**Provided text**
------------------------------------

A few years ago, former Scots Guardsman John Templeton was sleeping rough and contemplating suicide after suffering a mental breakdown.

Struggling with Post-Traumatic Stress Disorder (PTSD) after serving in Iraq, he was drinking heavily, out of work and on the brink of losing everything.

But the 50-year-old decided to fight back. He got help for his PTSD and decided to pursue a career as a mental health nurse, recently graduating from Glasgow Caledonian University.

It was no mean feat, but with the help of the university’s scheme for veterans - GCU-HM Forces Learning Partnership - he has managed to turn his life around and overcome the horrors he witnessed while serving with the 3 Commando Brigade Royal Marines.

He said: “In Iraq I witnessed terrible atrocities. I saw the aftermath of civilians, including children, being massacred just because they were Kurdish. I saw villages wiped out and mass graves. Those images have stayed with me all these years.

“I’ve also struggled to cope with the death of a close friend who took his own life during a tour of Northern Ireland. He was only a teenager but the whole nature of the job was just get on with it.”

------------------------------------

**Available data**
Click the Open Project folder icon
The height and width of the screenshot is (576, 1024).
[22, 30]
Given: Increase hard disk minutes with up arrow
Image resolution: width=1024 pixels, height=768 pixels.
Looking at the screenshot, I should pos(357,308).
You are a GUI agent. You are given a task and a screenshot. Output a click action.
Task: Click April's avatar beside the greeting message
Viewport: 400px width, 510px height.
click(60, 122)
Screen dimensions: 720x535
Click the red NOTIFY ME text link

------------------------------------

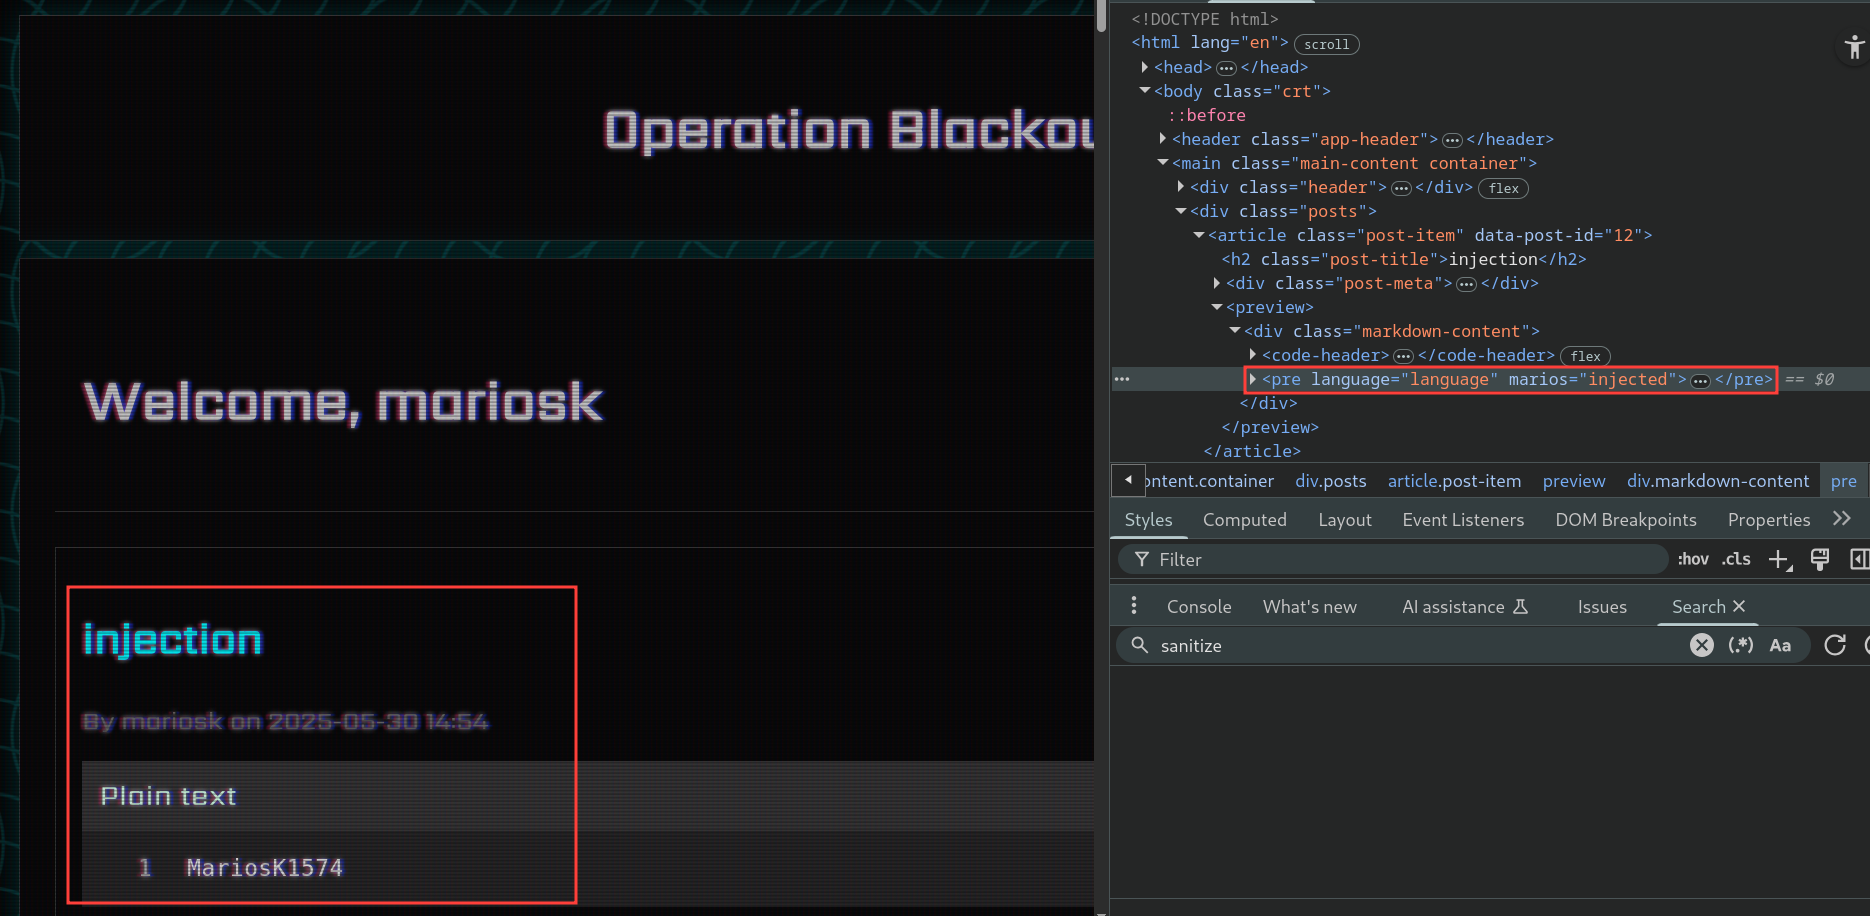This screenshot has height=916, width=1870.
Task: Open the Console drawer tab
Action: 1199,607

------------------------------------

**Task 1**
Copy the article about John Templeton word for word from "It was no mean" to "all these years.".
**Task 2**
Continue the article about John Templeton from the point where it stops.

**Final answer 1**
It was no mean feat, but with the help of the university’s scheme for veterans - GCU-HM Forces Learning Partnership - he has managed to turn his life around and overcome the horrors he witnessed while serving with the 3 Commando Brigade Royal Marines.

He said: “In Iraq I witnessed terrible atrocities. I saw the aftermath of civilians, including children, being massacred just because they were Kurdish. I saw villages wiped out and mass graves. Those images have stayed with me all these years.

**Final answer 2**
It was during his PTSD treatment with Combat Stress Scotland that he found out he had many transferable skills he could use in civilian life.

Mr Templeton explained: “At the end of a six-week intensive treatment programme, I was asked by one of the occupational therapists what my plans were for the future.

“I didn’t really have any plans. We spoke about nursing and it was there and then that I decided, after all I’ve been through, I was going to be a mental health nurse.”

He graduated from GCU in November and said the university’s support network helped him through his course.

The institution has now teamed up with Edinburgh Napier University (ENU) and Veterans Scotland to host an event showing how universities and colleges can support ex-military personnel and their families.

Organisers of the event ‘Service Families and Veterans: Why and how should we help?’ , which takes place at GCU on Tuesday, hope it will help to spread the message to the 237,000 veterans currently living in Scotland that education is open to them.

Jim Castle, GCU’s Veterans and Armed Forces champion, said that many of the skills learned by veterans during their time in service can be transferred across different industries.

“All servicemen and women have been trained in battlefield evacuation”, said Mr Castle.

“They learn how to treat someone who has been badly injured, to keep them alive until medics arrive and airlift them to the nearest hospital base.

“This is called ‘the golden hour’, and the theory is that if you can keep someone alive for an hour they will survive. This is a massive skill and they all have it.

“They also have physical fitness, leadership skills, decision making, commitment, respect for others, teamwork, loyalty, integrity, discipline and courage to name just a few.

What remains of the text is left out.